Paras tampan Prada sumringah laksana pelita langit selepas hujan. "Jadi saya boleh memasarkannya di kantin-kantin sekolah dasar hingga menengah?"

Arco terbahak ringan. "Sabar, Tuan Pra! Masalah itu bisa diatur. Bahkan untuk keuntungan akan kami bicarakan nanti. Saya akan berusaha agar usulan ini diterima."

"Lecker bakery untuk anak-anak dan remaja!"

Arco membelai dagunya. "Benar, kita harus mengikuti tren di kalangan anak-anak dan remaja. Khususnya makanan yang sedang diminati."

Prada mengulurkan ibu jarinya.

Sementara Prada dan Arco asyik membahas inovasi dalam lecker bakery, Hanna kebingungan kesana-kemari. Gadis bercelemek putih itu terpaksa melangkah keluar dapur mencari seseorang yang belum tampak aktifitasnya semenjak menginjak tempat kerja. Hari minggu ini manager meminta Hanna membantu ahli masak di dapur. Dia bertugas mempersiapkan segala kebutuhan chef utama.

Retina Hanna menangkap penampakan pria berhelai hitam dan berbalut kemeja krem di meja paling sudut.

Hanna mendesah lega. Langkah menuntun dirinya menghampiri si pria yang tengah menikmati secangkir kopi hitam dan beberapa panganan tradisonal.

Hanna meraih pergelangan kiri si pria. "Aku mencarimu dan ternyata sedang santai di sini."

Si pria meletakkan cangkir pada tatakannya. Parasnya berpaling pada gadis mungil di sisi kiri tubuhnya.

"Maaf, maksud kamu saya?" tanya suara dewasa yang begitu santun.

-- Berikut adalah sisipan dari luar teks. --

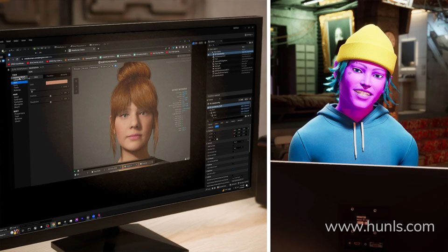This screenshot has width=448, height=252.
Task: Expand the Transform section in Details
Action: 211,131
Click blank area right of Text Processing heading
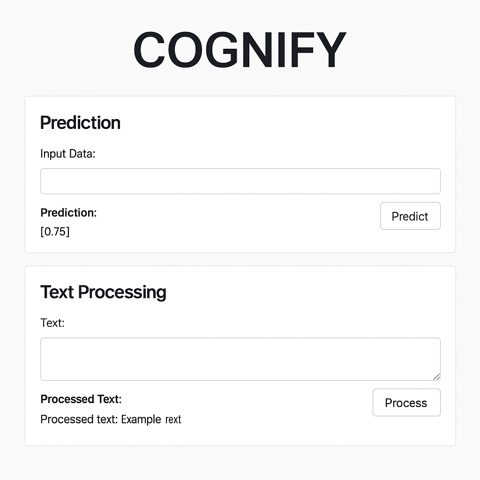This screenshot has height=480, width=480. point(306,293)
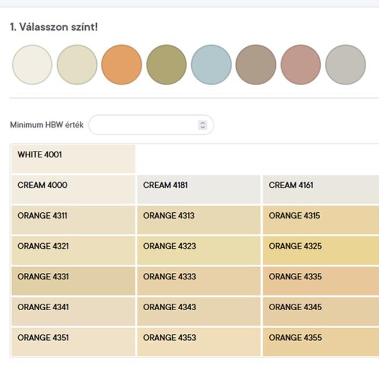Pick the taupe brown color circle
The width and height of the screenshot is (379, 379).
coord(256,65)
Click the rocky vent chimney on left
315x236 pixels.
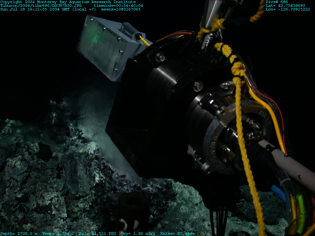coord(46,172)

Hanna segera melerai jemarinya dari kulit si pria dewasa. "Maafkan saya, Tuan! Saya salah orang. Anda begitu mirip dengan teman saya."

Pahatan paras pria itu sungguh menawan. Khas bangsa eropa meskipun rambut dan irisnya serupa jelaga. Gurat usia terukir indah pada kelopak matanya. Usia yang begitu matang semakin mempertajam pesonanya.

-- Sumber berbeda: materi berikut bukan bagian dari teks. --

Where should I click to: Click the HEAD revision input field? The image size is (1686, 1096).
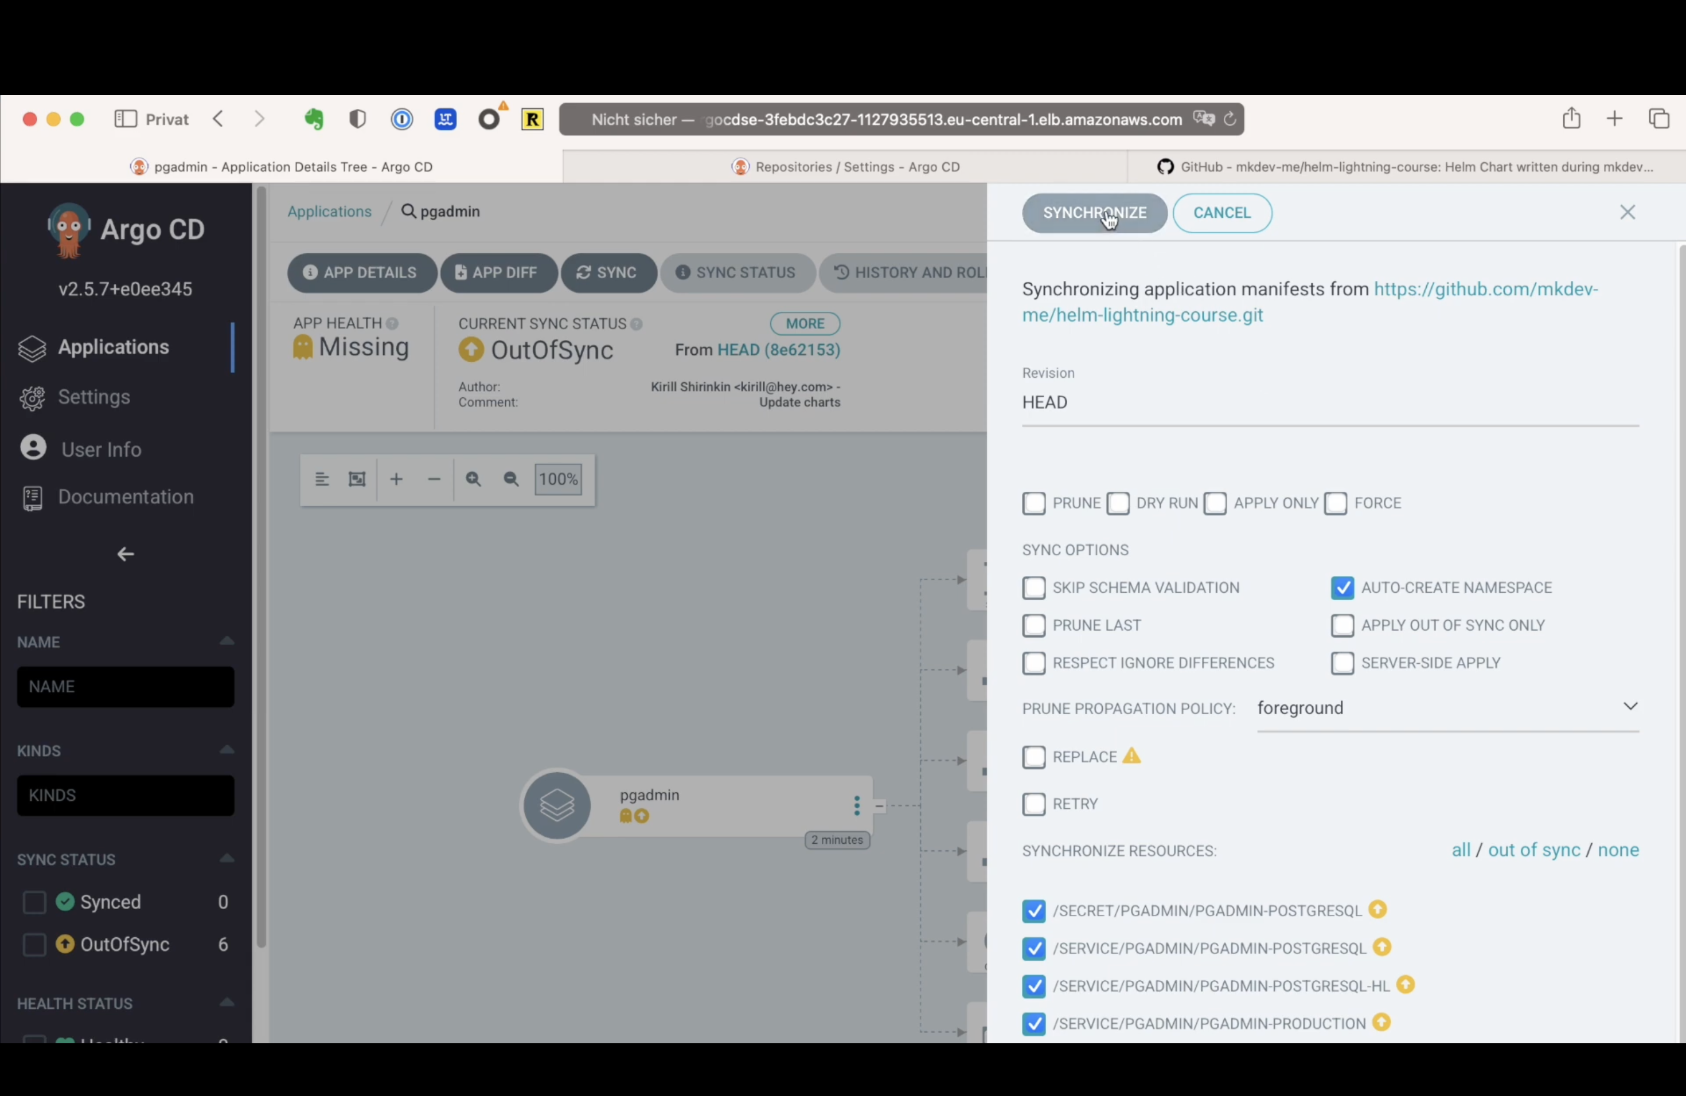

"Apa kamu masih sekolah?" tanya si pria ramah.

Hanna mengangguk.

Si pria menikmati wajah polos gadis di hadapannya. "Coba saya tebak! SMA Internasional BMN?"

Hanna melongo. "Bagaimana Anda bisa tahu?"

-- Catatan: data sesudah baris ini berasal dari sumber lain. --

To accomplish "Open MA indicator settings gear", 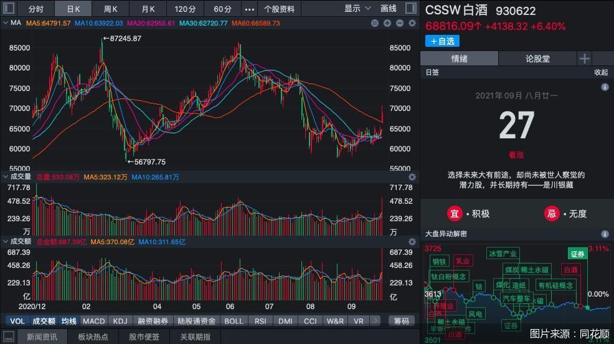I will click(412, 23).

Si pria tertawa renyah. "Putraku sekolah di sana."

Hanna termenung menyimak.

"Sansfransisco. Biasa dipanggil Sans." lanjutnya.

Bola mata Hanna melebar. "Anda ayah Kak Sans? Anda Tuan Besar Ken?"

Si pria tersenyum lembut. "Mungkin kamu merasa seperti melihat Sans padahal ayahnya."

Hanna kembali termenung. Hatinya tidak membenarkan tebakan pria yang mengaku ayah dari Sans. Retina Hanna memang seolah menangkap bayangan sang pria dewasa sebagai seorang yang dia kenal. Namun bukan Sans melainkan seorang lain yang pernah ditemuinya dalam wujud yang berbeda.

"Maaf, bukan Kak Sans tapi orang lain." lirih Hanna takut-takut.

Marino Ken menutup senyumnya. Suara kalem Hanna masih mampu menyentuh gendang telinganya. Pandangan si pria tiba-tiba menerawang lapisan atap mewah tempat yang dipijaknya. Sebaris kalimat pendek Hanna sedikit mengusik batin dan menabur resah.